● **Passage**
########################################
Panels of that general kind are generally secured together by
adhesive at the panel edges and/or are adhesively secured to the
substrate on which they are arranged. The mutually opposite panel
edges of a panel are complementary to each other. In principle they
can be joined together when the panel is cut. When laying panels it
is usual for the last panel at the end of a row of panels to be
shortened if required if the space is not sufficient to fit the
entire panel.
[0003] Because panels of that kind have a simple rabbet they are
rarely used for floatingly laid floors. Substrates for floor
coverings often have irregularities to which a floor covering must
adapt or compensate for same. In addition a floatingly laid floor
can also involve the possibility that the floor covering which is
assembled from panels virtually to form a sheet can expand or
contract by virtue of temperature and moisture influences.
[0004] Floor panels which are not of the general kind set forth
above frequently have panel edges which provide a positively
locking action in order to be able to transmit holding forces from
one floor panel into an adjacent panel connected thereto in a
horizontal direction, and also to be able to transmit holding
forces perpendicularly to the plane of the floor covering. In that
way a floatingly laid floor covering sheet can expand and also
generally contract again in respect of its area without gaps or
heightwise displacement occurring between the panel edges of the
individual floor panels.
[0005] The object of the invention is to provide a panel and in
particular a floor panel having panel edges which have
substantially a simple rabbet, which in the case of a glued
connection permits a good connection between the panel edges but
which is also suitable for floating laying.
[0006] According to the invention that object is attained in that
the edge break of one of the panel edges is larger than the edge
break of the opposite panel edge and that a lower part of the large
edge break of the one panel edge in the connected condition is
overlapped by the small edge break of the opposite panel edge.
[0007] The proposed measure affords an undercut configuration
perpendicularly to the plane of the panels. In the connected
condition of two panel edges or two panels, the undercut
configuration limits a heightwise displacement and holds the
complementary panel edges together in a perpendicular direction. If
the panel edges are glued together as is usual even in the case of
tongue and groove edges, the adhesive connection is supported by
the overlapping of the large edge break. This involves a floating
laying situation.
[0008] Alternatively the floatingly laid panel can lie on a
non-slip underlay material or the panel can be provided at its
underside itself with a non-slip coating, for example a rubber
coating.
[0009] Finally gluing of the panel to the substrate is also
possible. Preferably adhesive is applied to the panel underside but
a peripherally free edge is left so that the adhesive can flow to
the edge and to the underside join when the panel is pressed
against the substrate. In that way adhesive passes at least a
distance between the panel edges and can certainly pass between the
butting surfaces and glue them together, whereby an additional
adhesive bond is produced between the butting surfaces and the
strength of that connection is improved.
[0010] It will be appreciated that panels according to the
invention can also be used for wall coverings, ceiling coverings or
coverings for surfaces of articles of furniture. They are suitable
for example as an alternative or as a replacement for wall and
floor tiles and in particular depending on the respective choice of
material also for use in wet rooms.
[0011] The configuration of the new panel is particularly well
suited for thin panels by virtue of the particular configuration
with simple rabbets and overlapping edge breaks. This means a panel
thickness which is less than 5 mm, preferably 4 mm or less and
particularly preferably 2 mm or less.
########################################
[Word and element pointing entries]
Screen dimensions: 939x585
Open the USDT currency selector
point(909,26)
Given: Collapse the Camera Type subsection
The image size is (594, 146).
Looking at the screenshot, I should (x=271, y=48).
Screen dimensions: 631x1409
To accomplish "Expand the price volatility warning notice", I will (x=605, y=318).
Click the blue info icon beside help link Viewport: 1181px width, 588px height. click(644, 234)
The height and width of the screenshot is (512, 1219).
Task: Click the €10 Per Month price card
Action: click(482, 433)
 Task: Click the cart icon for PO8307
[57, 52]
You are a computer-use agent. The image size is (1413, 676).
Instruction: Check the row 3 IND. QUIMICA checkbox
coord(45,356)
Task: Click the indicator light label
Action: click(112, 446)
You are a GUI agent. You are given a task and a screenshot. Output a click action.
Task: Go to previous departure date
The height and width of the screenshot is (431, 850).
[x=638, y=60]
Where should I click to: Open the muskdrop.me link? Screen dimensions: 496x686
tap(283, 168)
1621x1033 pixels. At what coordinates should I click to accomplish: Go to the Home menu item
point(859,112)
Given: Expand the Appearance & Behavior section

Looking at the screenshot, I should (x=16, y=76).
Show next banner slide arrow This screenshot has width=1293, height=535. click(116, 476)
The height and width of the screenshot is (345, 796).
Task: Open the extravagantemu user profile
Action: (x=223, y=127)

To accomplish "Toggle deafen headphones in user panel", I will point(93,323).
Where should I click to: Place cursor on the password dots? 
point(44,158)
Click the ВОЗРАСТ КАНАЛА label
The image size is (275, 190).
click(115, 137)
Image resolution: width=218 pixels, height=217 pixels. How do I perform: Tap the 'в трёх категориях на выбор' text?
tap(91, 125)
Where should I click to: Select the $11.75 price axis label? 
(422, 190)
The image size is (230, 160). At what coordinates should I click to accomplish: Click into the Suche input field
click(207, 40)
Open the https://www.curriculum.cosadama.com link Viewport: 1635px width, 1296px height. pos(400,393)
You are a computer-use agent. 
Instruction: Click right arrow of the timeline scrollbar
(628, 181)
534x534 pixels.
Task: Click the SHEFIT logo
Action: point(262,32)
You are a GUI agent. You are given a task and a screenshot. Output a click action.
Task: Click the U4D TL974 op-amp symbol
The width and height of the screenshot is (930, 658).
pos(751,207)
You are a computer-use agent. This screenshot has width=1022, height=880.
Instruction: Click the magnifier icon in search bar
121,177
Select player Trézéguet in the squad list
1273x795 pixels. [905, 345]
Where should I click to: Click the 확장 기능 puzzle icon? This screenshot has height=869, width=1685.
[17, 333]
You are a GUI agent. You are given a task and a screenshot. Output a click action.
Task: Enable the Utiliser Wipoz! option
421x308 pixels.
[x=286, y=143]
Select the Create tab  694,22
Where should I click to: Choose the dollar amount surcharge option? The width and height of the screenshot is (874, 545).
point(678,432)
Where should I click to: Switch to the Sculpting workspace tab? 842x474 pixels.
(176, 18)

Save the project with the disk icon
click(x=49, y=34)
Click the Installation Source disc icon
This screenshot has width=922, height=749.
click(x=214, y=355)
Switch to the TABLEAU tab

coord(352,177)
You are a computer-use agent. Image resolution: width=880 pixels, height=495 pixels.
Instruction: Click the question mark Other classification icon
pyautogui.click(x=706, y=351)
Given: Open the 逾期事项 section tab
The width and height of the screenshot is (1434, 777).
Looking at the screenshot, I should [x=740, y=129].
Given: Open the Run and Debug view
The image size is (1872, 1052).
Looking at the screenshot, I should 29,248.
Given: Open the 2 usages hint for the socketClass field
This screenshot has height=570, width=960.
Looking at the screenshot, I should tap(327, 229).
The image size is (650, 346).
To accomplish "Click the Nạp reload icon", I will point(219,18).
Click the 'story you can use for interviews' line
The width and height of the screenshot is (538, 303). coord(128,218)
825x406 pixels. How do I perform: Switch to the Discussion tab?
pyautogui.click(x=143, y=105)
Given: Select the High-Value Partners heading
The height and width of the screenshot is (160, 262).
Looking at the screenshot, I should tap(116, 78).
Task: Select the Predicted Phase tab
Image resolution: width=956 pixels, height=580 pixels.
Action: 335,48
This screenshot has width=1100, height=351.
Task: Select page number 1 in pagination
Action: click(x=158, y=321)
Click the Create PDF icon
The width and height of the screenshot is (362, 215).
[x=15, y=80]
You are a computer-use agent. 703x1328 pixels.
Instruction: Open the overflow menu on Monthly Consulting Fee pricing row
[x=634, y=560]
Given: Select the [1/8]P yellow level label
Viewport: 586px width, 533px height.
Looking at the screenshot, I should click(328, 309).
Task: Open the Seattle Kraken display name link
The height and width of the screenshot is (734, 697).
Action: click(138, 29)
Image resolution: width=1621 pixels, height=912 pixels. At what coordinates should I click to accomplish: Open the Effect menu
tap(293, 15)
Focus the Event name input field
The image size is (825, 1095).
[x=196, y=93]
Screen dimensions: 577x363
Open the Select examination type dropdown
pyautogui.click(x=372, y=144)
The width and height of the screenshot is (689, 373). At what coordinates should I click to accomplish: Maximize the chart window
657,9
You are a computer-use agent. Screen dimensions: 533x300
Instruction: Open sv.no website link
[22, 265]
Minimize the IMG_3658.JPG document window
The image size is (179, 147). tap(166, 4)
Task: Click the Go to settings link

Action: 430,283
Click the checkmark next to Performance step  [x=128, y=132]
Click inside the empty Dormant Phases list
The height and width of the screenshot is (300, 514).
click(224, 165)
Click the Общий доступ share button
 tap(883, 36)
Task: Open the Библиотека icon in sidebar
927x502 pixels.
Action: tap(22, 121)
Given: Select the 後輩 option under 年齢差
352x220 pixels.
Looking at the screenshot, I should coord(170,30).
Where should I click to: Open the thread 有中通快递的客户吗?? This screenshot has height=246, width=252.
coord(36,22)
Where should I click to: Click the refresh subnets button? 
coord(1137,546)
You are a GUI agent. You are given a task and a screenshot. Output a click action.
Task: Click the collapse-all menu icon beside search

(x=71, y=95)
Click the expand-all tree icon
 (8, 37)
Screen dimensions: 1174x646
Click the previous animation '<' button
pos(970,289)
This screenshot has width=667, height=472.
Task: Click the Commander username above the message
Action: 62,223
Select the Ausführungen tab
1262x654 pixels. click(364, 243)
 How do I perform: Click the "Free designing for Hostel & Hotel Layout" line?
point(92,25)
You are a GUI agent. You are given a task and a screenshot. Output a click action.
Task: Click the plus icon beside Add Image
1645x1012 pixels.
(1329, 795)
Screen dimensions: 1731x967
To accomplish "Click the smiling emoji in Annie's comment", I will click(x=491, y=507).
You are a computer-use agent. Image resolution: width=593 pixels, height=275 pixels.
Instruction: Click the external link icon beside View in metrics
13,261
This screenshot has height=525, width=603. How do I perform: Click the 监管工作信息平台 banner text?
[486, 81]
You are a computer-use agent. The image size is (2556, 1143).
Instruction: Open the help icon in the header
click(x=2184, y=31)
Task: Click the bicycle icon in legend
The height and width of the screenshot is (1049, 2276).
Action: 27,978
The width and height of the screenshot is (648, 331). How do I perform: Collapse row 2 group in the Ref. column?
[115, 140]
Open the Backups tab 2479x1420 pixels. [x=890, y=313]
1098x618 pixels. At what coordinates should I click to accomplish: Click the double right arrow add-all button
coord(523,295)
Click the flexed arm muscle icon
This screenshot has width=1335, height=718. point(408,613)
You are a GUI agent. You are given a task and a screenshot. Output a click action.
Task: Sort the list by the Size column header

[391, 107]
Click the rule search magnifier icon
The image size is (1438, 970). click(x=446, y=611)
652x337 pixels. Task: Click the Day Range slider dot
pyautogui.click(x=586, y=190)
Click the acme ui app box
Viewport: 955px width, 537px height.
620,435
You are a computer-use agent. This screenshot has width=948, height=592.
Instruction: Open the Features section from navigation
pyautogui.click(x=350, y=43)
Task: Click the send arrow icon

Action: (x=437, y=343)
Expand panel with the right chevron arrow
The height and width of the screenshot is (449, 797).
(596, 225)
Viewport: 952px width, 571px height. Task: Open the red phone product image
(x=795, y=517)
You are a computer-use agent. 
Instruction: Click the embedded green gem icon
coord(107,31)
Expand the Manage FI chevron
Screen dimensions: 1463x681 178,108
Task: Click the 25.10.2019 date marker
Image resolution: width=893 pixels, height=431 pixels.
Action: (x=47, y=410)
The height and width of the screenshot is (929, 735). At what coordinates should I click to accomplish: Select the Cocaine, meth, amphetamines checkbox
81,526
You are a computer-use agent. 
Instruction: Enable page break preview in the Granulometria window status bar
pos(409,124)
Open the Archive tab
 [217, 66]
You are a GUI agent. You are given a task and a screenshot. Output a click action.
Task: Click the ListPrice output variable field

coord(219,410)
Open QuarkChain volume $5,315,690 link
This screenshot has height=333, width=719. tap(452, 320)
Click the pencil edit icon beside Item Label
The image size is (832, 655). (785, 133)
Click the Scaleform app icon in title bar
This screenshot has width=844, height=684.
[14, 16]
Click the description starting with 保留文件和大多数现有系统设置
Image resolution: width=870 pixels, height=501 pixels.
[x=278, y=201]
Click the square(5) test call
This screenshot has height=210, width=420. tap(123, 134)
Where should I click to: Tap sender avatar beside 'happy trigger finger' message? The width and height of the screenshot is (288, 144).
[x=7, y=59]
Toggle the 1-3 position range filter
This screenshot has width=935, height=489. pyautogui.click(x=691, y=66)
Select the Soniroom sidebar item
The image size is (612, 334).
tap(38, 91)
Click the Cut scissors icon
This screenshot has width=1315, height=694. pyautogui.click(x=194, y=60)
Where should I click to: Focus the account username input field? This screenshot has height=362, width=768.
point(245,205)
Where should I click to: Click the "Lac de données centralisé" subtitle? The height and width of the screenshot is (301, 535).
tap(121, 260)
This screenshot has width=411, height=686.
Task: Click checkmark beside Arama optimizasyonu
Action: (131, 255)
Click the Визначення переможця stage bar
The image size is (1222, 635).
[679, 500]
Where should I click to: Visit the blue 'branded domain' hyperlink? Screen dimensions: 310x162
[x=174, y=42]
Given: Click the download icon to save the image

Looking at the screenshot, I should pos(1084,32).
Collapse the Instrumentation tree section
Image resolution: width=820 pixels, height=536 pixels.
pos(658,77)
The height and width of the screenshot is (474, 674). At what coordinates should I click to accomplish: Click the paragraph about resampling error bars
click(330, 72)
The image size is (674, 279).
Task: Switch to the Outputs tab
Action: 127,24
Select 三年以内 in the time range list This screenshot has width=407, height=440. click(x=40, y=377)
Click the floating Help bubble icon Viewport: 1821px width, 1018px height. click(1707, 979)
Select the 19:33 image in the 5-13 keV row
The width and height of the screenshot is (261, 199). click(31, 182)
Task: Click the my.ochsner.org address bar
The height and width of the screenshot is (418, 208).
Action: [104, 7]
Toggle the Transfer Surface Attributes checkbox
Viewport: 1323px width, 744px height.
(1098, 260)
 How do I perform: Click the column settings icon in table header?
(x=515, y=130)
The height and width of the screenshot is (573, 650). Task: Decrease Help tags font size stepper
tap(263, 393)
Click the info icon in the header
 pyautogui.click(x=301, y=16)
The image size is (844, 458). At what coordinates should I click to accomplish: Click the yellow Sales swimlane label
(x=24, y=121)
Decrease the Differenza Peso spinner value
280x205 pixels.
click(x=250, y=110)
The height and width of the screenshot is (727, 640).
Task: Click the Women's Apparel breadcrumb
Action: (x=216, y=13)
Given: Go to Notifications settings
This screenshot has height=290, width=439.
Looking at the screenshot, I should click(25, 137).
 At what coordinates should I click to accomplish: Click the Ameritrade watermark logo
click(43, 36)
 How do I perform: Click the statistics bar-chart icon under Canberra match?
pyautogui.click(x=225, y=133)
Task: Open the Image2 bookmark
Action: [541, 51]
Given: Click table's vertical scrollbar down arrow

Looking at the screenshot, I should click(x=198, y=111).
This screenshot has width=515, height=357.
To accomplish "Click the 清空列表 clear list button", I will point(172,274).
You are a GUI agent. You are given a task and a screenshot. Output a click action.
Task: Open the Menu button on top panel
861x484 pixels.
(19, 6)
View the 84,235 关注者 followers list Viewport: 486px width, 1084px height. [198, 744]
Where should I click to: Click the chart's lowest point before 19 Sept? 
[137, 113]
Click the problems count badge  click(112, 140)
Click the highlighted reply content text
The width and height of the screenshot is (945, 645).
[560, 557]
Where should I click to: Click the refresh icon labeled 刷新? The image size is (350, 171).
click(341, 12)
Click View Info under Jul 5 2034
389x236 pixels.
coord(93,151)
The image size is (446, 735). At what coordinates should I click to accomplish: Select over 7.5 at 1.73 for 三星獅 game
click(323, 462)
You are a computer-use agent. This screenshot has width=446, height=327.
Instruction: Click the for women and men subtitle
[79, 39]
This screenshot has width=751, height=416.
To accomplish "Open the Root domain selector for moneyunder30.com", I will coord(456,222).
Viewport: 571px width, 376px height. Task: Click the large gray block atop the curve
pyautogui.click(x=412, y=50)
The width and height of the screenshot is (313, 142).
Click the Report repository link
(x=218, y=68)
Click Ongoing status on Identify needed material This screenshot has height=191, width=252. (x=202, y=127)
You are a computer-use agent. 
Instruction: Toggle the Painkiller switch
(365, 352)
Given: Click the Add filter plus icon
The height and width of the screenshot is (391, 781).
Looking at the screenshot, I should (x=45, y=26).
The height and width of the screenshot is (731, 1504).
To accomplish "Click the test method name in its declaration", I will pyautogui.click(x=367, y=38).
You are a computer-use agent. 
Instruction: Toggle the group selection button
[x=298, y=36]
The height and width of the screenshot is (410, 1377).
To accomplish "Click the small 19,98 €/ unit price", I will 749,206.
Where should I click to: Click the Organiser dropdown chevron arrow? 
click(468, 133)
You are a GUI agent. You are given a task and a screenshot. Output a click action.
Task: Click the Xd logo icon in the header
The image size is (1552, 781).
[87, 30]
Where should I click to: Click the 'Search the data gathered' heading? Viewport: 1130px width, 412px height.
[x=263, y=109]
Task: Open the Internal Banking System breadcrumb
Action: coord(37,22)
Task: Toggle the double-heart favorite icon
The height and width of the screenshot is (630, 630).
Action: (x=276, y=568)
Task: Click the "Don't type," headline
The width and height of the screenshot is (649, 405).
########################################
● **Problems and tasks**
**a)** In the floor panel passage, what panel thickness is named as particularly preferred?
**b)** Write the next part of the floor panel passage, picking up after its final sentence.
The rows are separate material with no connection to the floor panel passage.

● **Responses to the tasks**
**a)** 2 mm or less.

**b)**
[0012] Desirably the large edge break is arranged at that panel
edge, the rabbet of which projects in the lower region. That
structure has a particularly simple and clear design configuration.
A somewhat more complex design is one in which the large edge break
is provided at the other panel edge, that is to say at that panel
edge whose rabbet projects in the upper region.
[0013] Preferably at least one of the edge breaks is in the form of
a bevel. A bevel is simple from the point of view of manufacturing
technology. In manufacture the inclination of the bevel with
respect to the panel surface can be adjusted as desired.
[0014] In addition at least one of the edge breaks can be in the
form of a rounded configuration. A round edge break is also simple
to produce and affords creative design diversity. A rounded
configuration which is provided at a panel edge can be combined
with a bevel which is arranged at the opposite panel edge of the
same panel.
[0015] That rabbet which projects in the lower region of the panel
edge and/or the rabbet which projects in the upper region of the
panel edge can be of such a configuration that in the connected
condition it ends at a spacing in front of the set-back region of
the complementary rabbet. In that case a respective gap is formed,
when the complementary panel edges are connected together.
[0016] Alternatively that rabbet which projects in the lower region
of the panel edge and/or the rabbet which projects in the upper
region of the panel edge can butt in the connected condition
against the set-back region of the complementary rabbet. The
mutually butting surfaces serve as an abutment. In contact with
each other they define the relative position of the panel edges
relative to each other, which can be referred to as the target
position.
[0017] An undercut contour having a lateral projection can be
provided at one of the rabbets in the upper region near the panel
top side, in which case the small edge break is at the lateral
projection of that contour.
[0018] In addition it is useful if the lateral projection of the
contour has a locking surface which is directed towards the panel
underside. The locking surface cooperates with the overlapped
region of the large edge break.
[0019] The cooperation can be such that a gap is provided between
the locking surface of the lateral projection of the contour and
the overlapped region of the large edge break when the panel edges
are connected together.
[0020] In an alternative configuration the cooperation in contrast
can be such that the locking surface of the lateral projection of
the contour and the overlapped region of the large edge break are
in contact with each other when the panel edges are connected
together.
[0021] Instead of an adhesive join at the rabbets the panels can
alternatively also only be glued to the substrate. The
configuration of the rabbets nonetheless permits a connection which
is protected from heightwise displacement because no rabbet can
deflect unlimitedly upwardly.
[0022] The panels according to the invention preferably comprise a
carrier or core of a solid material, for example a wood material,
which is provided on at least one side with a decorative layer and
a cover layer and optionally with further layers, for example a
wearing layer disposed between the decorative layer and the cover
layer.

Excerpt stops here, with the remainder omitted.